Now, in the same way we will calculate the 2nd equality

$ \ (II) \ j \omega \mu \hat {\vec z} \times \nabla _T H_z = \begin {bmatrix} {\hat {\vec x}} & {\hat {\vec y}} & {\hat {\vec z}} \\ 0 & 0 & 1 \\ {\frac {∂H_z}{∂x}} & {\frac {∂H_z}{∂y}} & 0 \end {bmatrix} = j \omega \mu \left( - \hat {\vec x} \frac {∂H_z}{∂y} + \hat {\vec y} \frac {∂H_z}{∂x} \right). $

Well, please compare the two results.

I will calculate one more vector product, and you will be able to do analogue calculi.
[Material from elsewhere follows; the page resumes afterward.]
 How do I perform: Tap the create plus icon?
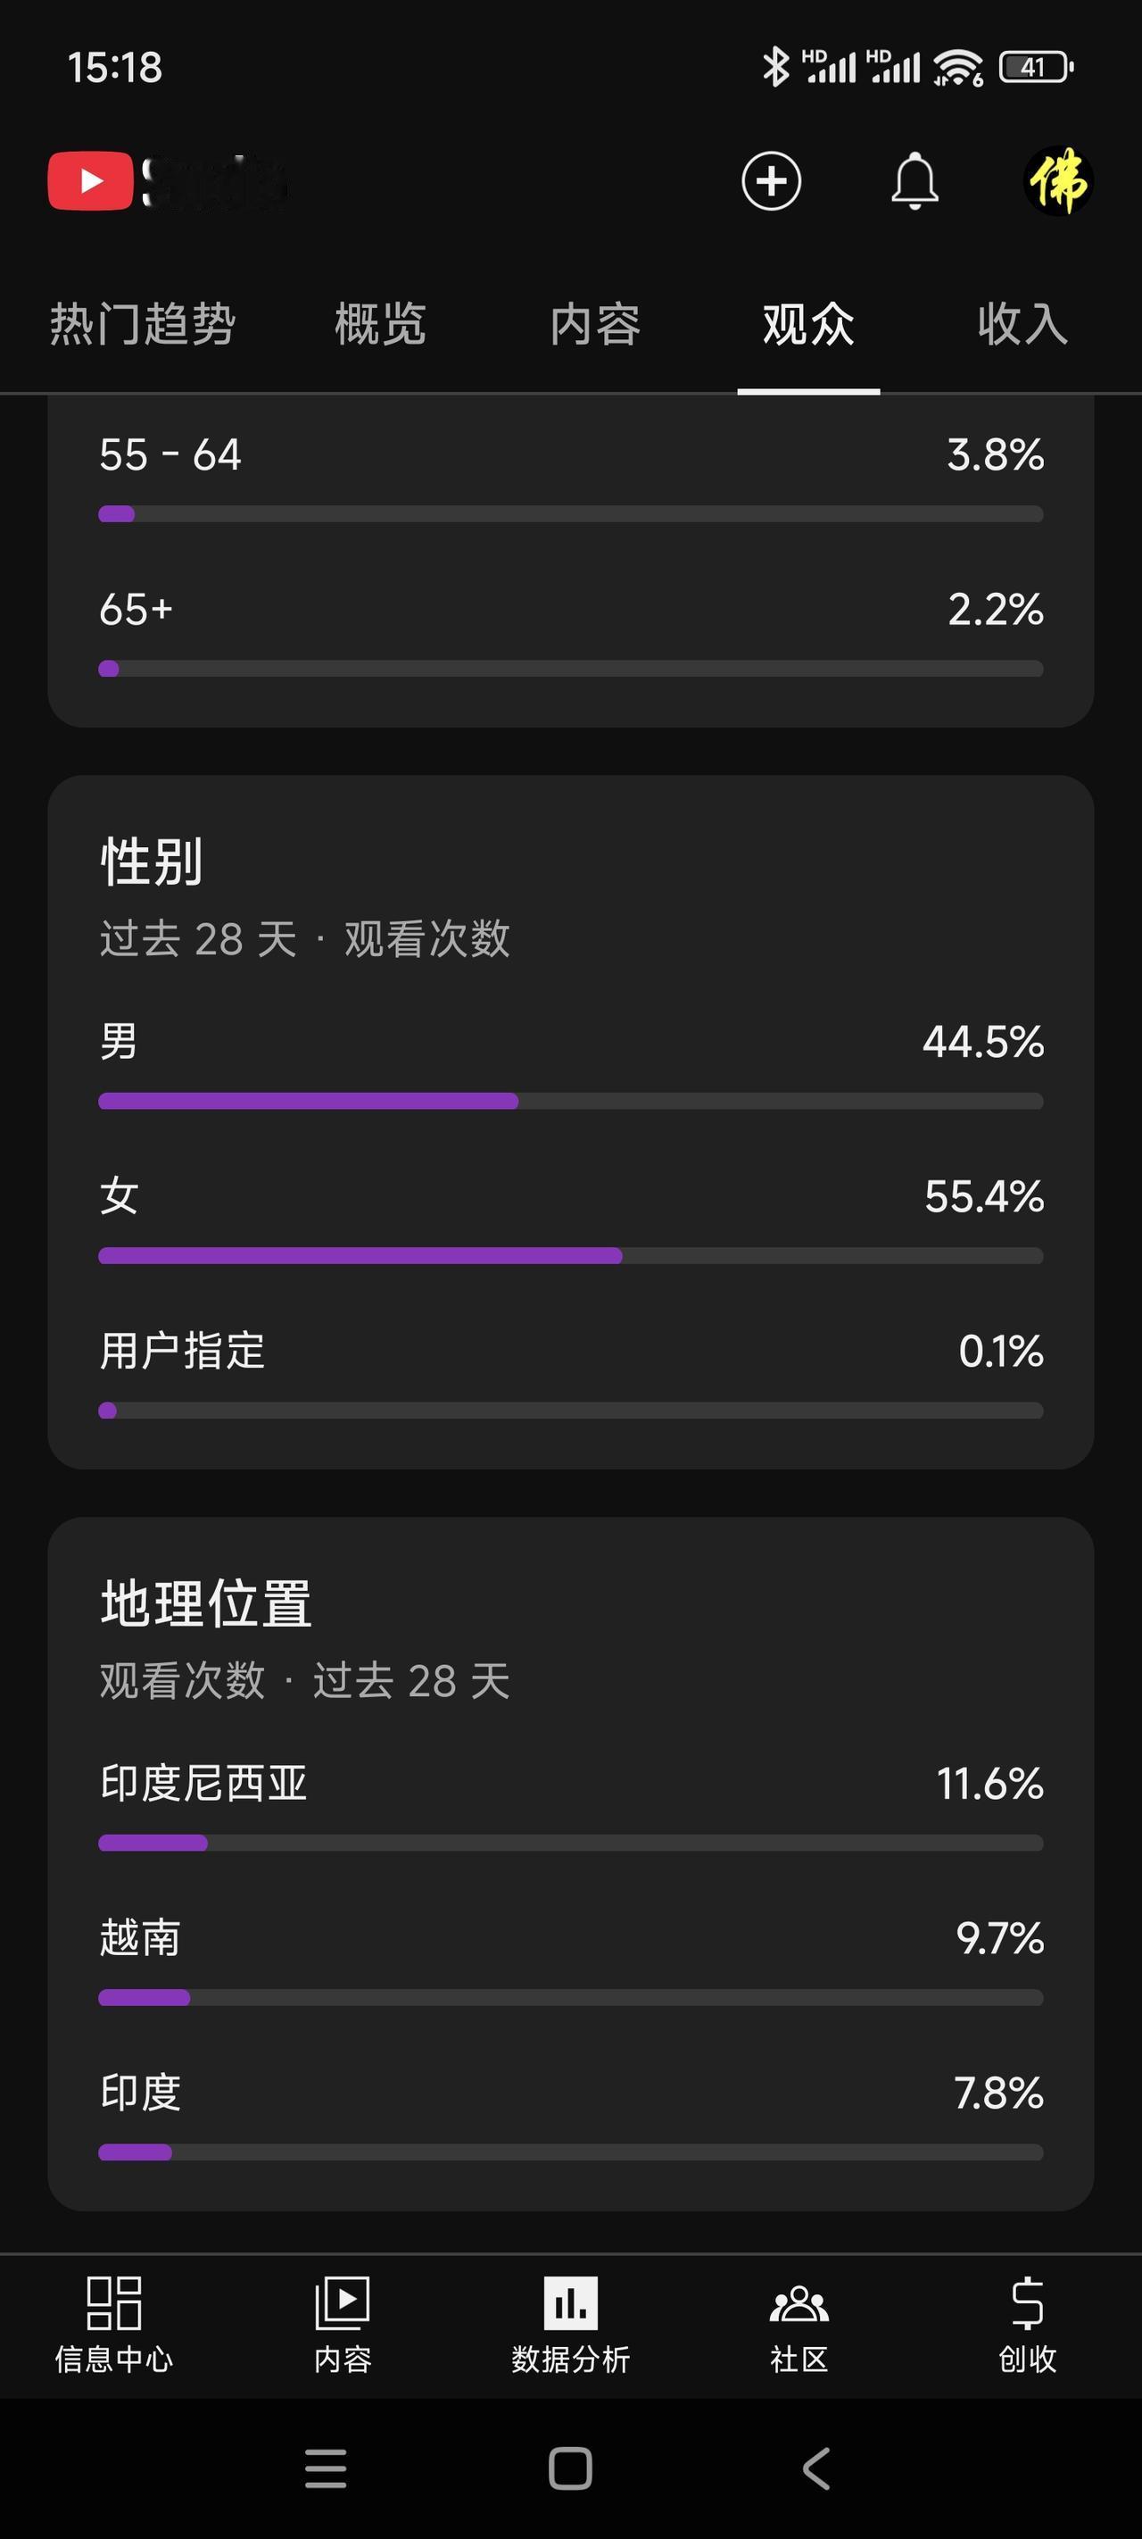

$ \ (III) \ \nabla _T \times H_T = \begin {bmatrix} {\hat {\vec x}} & {\hat {\vec y}} & {\hat {\vec z}} \\ {\frac {∂}{∂x}} & {\frac {∂}{∂y}} & {\frac {∂}{∂z}} \\ {H_x} & {H_y} & 0 \end {bmatrix} = \hat {\vec z} \left( \frac {∂H_y}{∂x} - \frac {∂H_x}{∂y} \right). $

From this result you get easily your equality (3) by taking into account that in the RHS of the 2nd Maxwell equation the only term along $\hat {\vec z}$ is $j\epsilon E_z$. Recall, for easiness of calculus, that any vector product in which one of the factors is along $\hat {\vec z}$, has the result perpendicular to $\hat {\vec z}$.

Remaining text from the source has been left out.